In unison, Sabine and Willow said, “You’re not marrying Randall.”
Tessa’s daily threat to marry the dull and dim-witted Randall elicited the reliable chorus of “You’re not marrying Randall.” It was why she had said it. But they could only reassure her for so long. Tessa’s situation was distressing, and it grew more urgent with every passing day.
Sabine said, “Willow, you cannot fault us for wanting more assurance than one neighbor who happened into an absentee marriage with a particularly diligent sea captain. This hardly guarantees our same luck. Especially as we will ‘happen’ into nothing. You’re endeavoring to construct this arrangement. From the start.”
“We will have constructed it together, and good for us,” said Willow. “What choice do you have, Sabine? Tessa’s condition will be obvious to everyone in a matter of months.”
Sabine walked
to the window. After a moment, she said, “I would do nearly anything to escape my uncle—you know this—but your plan isn’t something to do, is it?”
“We are doing something,” insisted Willow. “We are soliciting potential husbands.”
“No, you have written this advert, and now we must sit idly by and wait,” said Sabine, turning back. The light from the window illuminated the healing bruise beneath her right eye. “If a stranger eventually writes us, there is a very great risk that he’ll report the scheme to your mother, or Tessa’s parents, or, God forbid, my uncle.” She made an expression of what if? and put a hand to the top of her head. Her hand trailed from her hair and down her face, lingering idly on the healing eye. She looked at Willow. “I cannot.”
“But the men will introduce themselves by letter first, and we shall only meet in person with the candidates who portray themselves as the most fitting and safe. And even then, we shall broach the terms carefully, feeling our way. I’ll not reveal the full extent of the barter unless an applicant appears amenable to a marriage spent in separate corners of the globe.”
“Effective immediately,” said Tessa skeptically.
“And extenuating always,” added Sabine.
Willow carefully replaced her pen. She walked a small circle in the room. What did they want? To be begged? To agree that the whole scheme was a great risk? To snap her fingers and magically produce ideal husbands who would whisk them away from their hopeless situations in Surrey?

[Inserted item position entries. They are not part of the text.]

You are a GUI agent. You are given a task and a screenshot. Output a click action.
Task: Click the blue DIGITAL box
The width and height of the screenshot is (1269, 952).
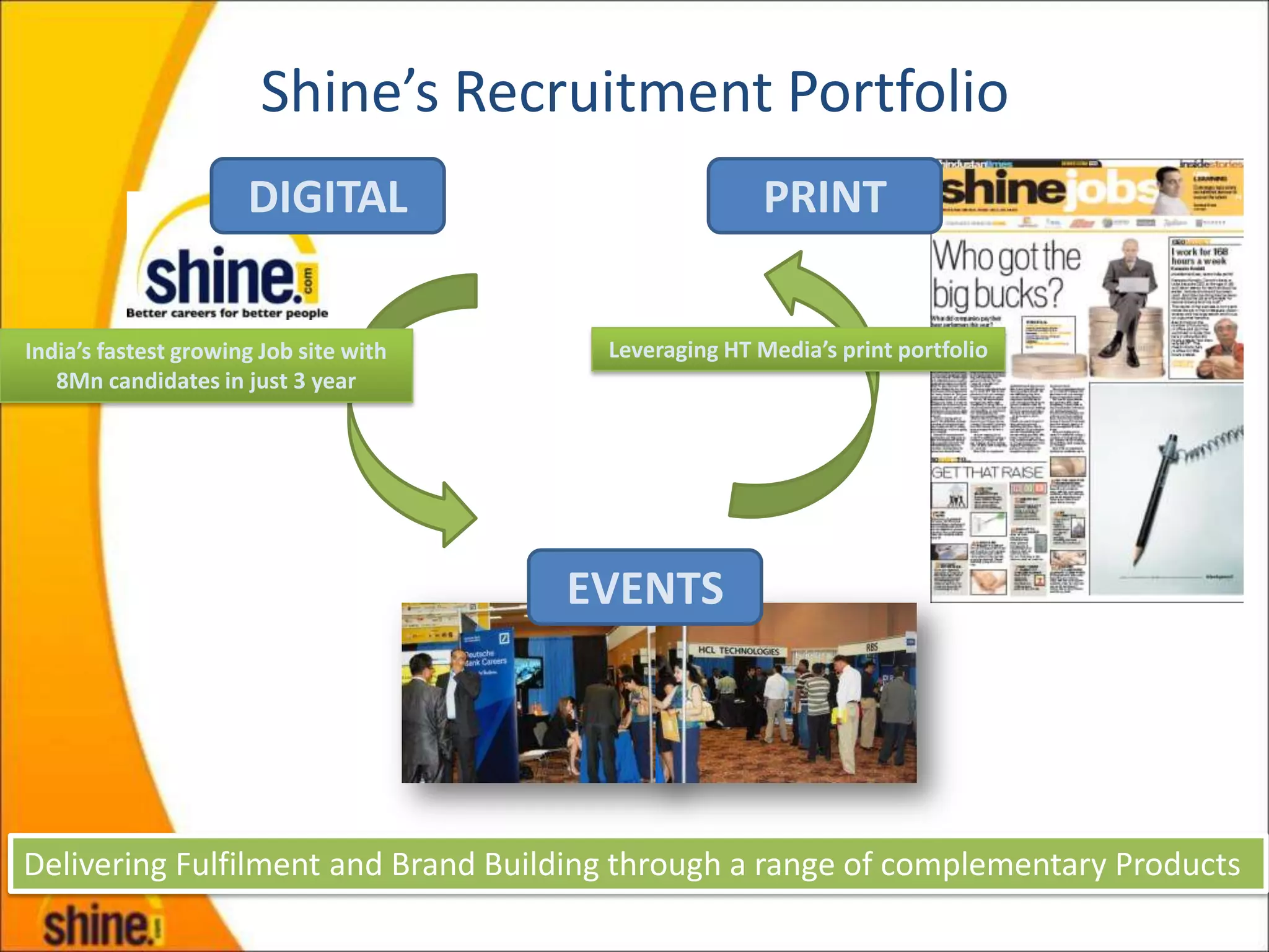[x=328, y=196]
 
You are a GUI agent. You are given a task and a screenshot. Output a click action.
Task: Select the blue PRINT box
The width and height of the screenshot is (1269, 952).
[x=824, y=196]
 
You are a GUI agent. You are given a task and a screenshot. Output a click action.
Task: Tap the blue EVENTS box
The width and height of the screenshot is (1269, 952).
[x=645, y=587]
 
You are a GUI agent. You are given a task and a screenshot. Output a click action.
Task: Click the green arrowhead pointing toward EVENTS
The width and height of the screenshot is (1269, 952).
[x=456, y=514]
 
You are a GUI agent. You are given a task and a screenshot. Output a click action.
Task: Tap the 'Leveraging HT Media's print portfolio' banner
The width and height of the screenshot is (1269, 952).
[x=797, y=350]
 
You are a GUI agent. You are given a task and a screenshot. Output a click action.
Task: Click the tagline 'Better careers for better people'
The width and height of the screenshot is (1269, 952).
[x=227, y=314]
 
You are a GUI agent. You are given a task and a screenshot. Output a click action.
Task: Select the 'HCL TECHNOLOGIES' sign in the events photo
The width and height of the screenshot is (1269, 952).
[x=739, y=650]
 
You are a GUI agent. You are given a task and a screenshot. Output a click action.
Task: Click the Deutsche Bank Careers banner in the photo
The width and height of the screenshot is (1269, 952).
[x=487, y=657]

She settled each of them with a hard look. “You are running out of time, each in your own way. I’ve the least to lose, but hear me now; this advertisement will go to London tomorrow by Mr. Fisk. Five copies will be posted. The applications will surely follow. After that, I’ll convene interviews. You know me well enough to appreciate my determination. I will marry when the correct man comes along. You may join me with the other men the advert will surely bring, or you may remain in Surrey to deal with your own fates.”
“But Willow,” Sabine asked after a pause. Her voice was softer now, careful. “What about your . . . barrenness? Will you tell him? This correct man, when he comes along—will you tell him?”